Você que já jogou um torneio colegial vai lembrar do nervosismo. Oitava série, clássico contra a 104 B, o fixo deles batia até na mãe. A quadra era de cimento. Não reclamávamos do piso, como as seleções andam fazendo aqui em Doha. Muito jogo, pouco campo – são oito no Catar inteiro – e gramados desgastados. Mas na peleia contra a 104 B não tinha desculpas.
A noite anterior à decisão pesa. Não se relaxa, se vira para lá e para cá, vai na geladeira pegar uma água na madrugada. Meu irmão, mais jovem, nas suas competições colegiais, dormia de caneleira com meia alta. Era só acordar, jogar uma água na cara e ir à quadra. Meu irmão, eu e você lembramos do medo, da tensão. Não se pode perder para a 104 B. Os recreios serão horrorosos, a escola toda vai debochar de ti, vai dizer que tu não "joga nada". Os professores saberão da sua partida patética, talvez o de Educação Física lhe dê nota baixa pelo péssimo desempenho.
Lionel, o Scaloni, treinador da Argentina, poderia ter sido nosso técnico naquela época. Vou deixar em espanhol para pegarmos o ritmo e a potência das frases:
— Pero es difícil hacerle entender a la gente que es un partido de fútbol y que mañana sale el sol, gane o pierda, y que lo importante es cómo se hicieron las cosas, o si las intentás hacer lo mejor posible. Y nosotros lo hicimos.
Mundo nas costas
Messi joga com o mundo nas costas.
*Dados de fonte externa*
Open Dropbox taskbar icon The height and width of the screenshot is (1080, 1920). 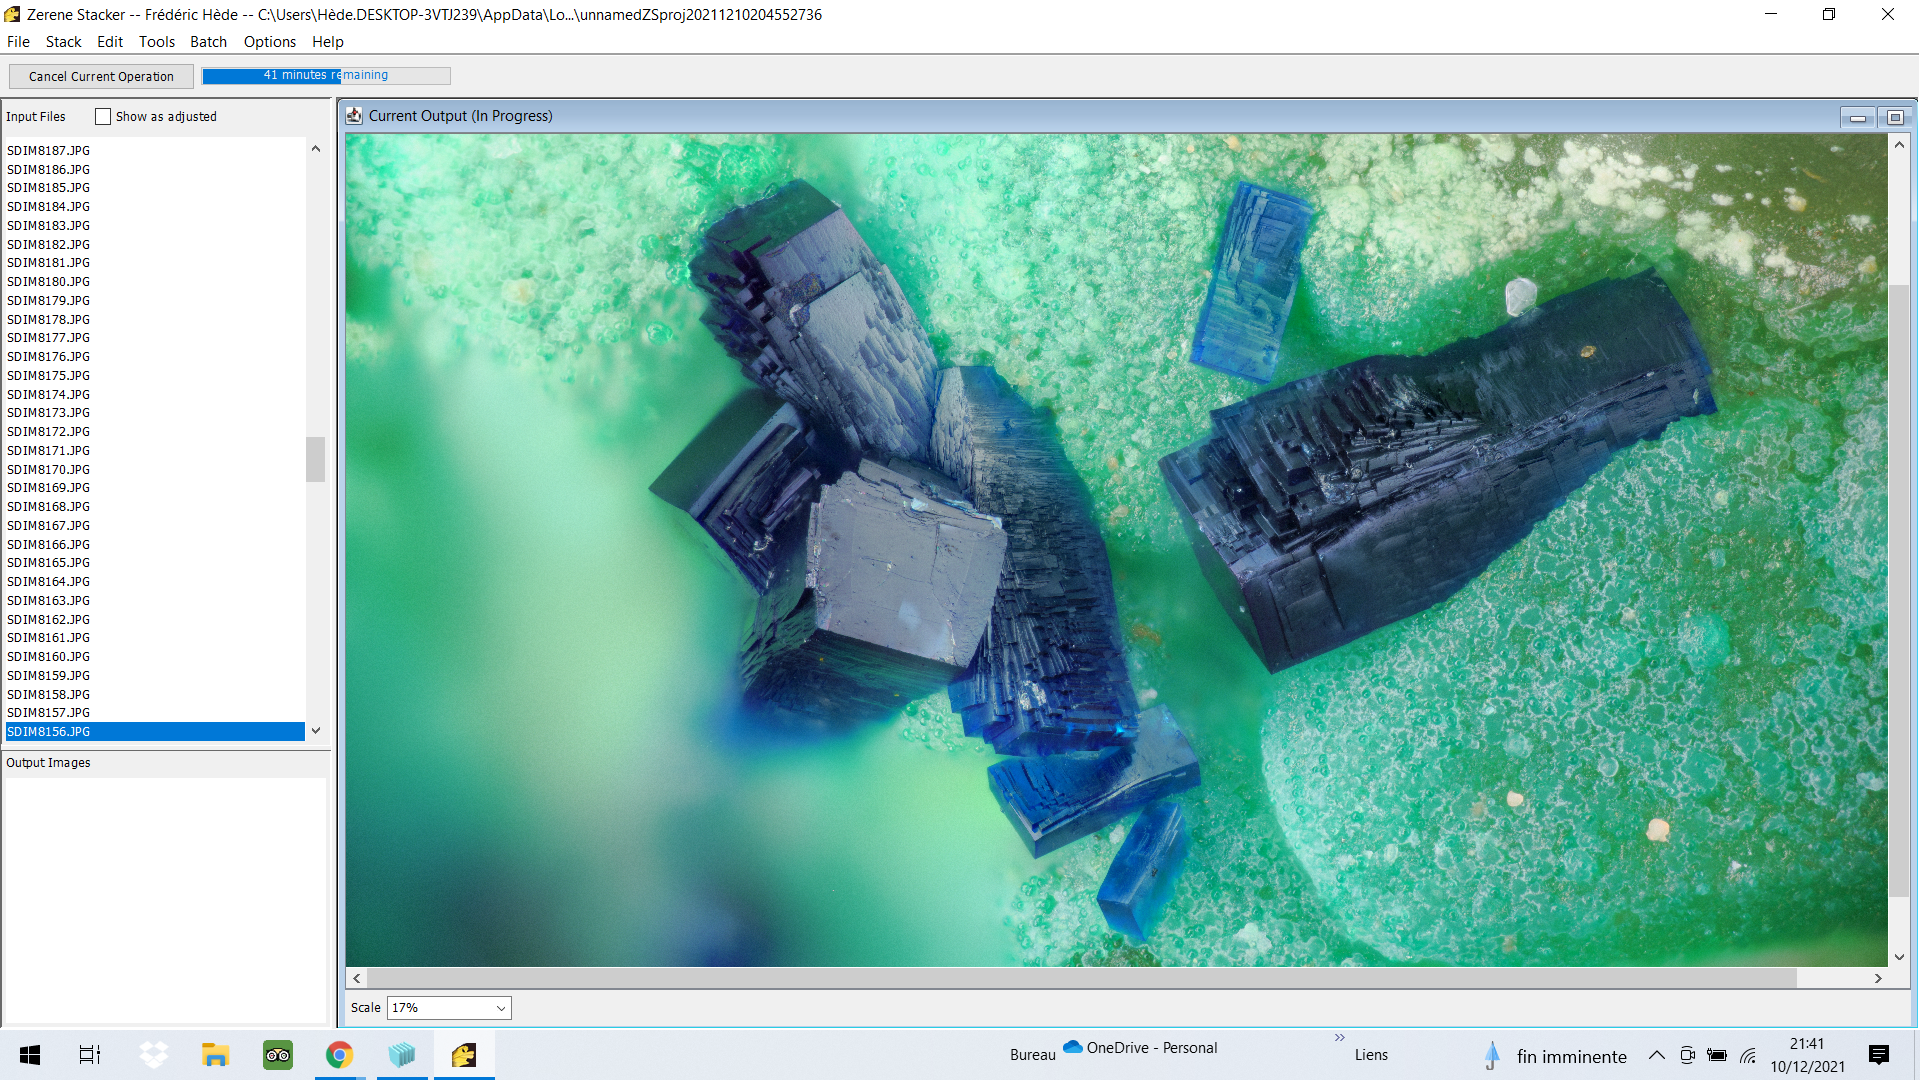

Precisa fazer algo além de futebol. Os companheiros sentem junto o peso, fracassam, ficam nervosos. A torcida argentina e do mundo todo quer espetáculo, e não tem como realizar sempre. E mais: futebol se joga com amigos, é um sistema complexo. Eu ajudo o Nêgo Mauro no gol, ele ajuda o Gabriel, que volta para marcar pelo Cassio que precisa dar assistência para eu marcar um gol. Todos por todos.
Mas Messi não. Porque os argentinos são os primeiros que transformam o jogo de sua seleção numa batalha épica e não se dão conta que é somente "uma partida de futebol e que amanhã vai sair o sol, ganhando ou perdendo". Scaloni está certo. Nos ajudaria muito naquela final de torneio que perdemos para a 104 B por 2 a 1 com o fixo deles batendo até no juiz. E foi de virada. Jogamos nada, entramos nervosos, nosso futebol não apareceu.
Messi: é só um joguinho contra a 104 B.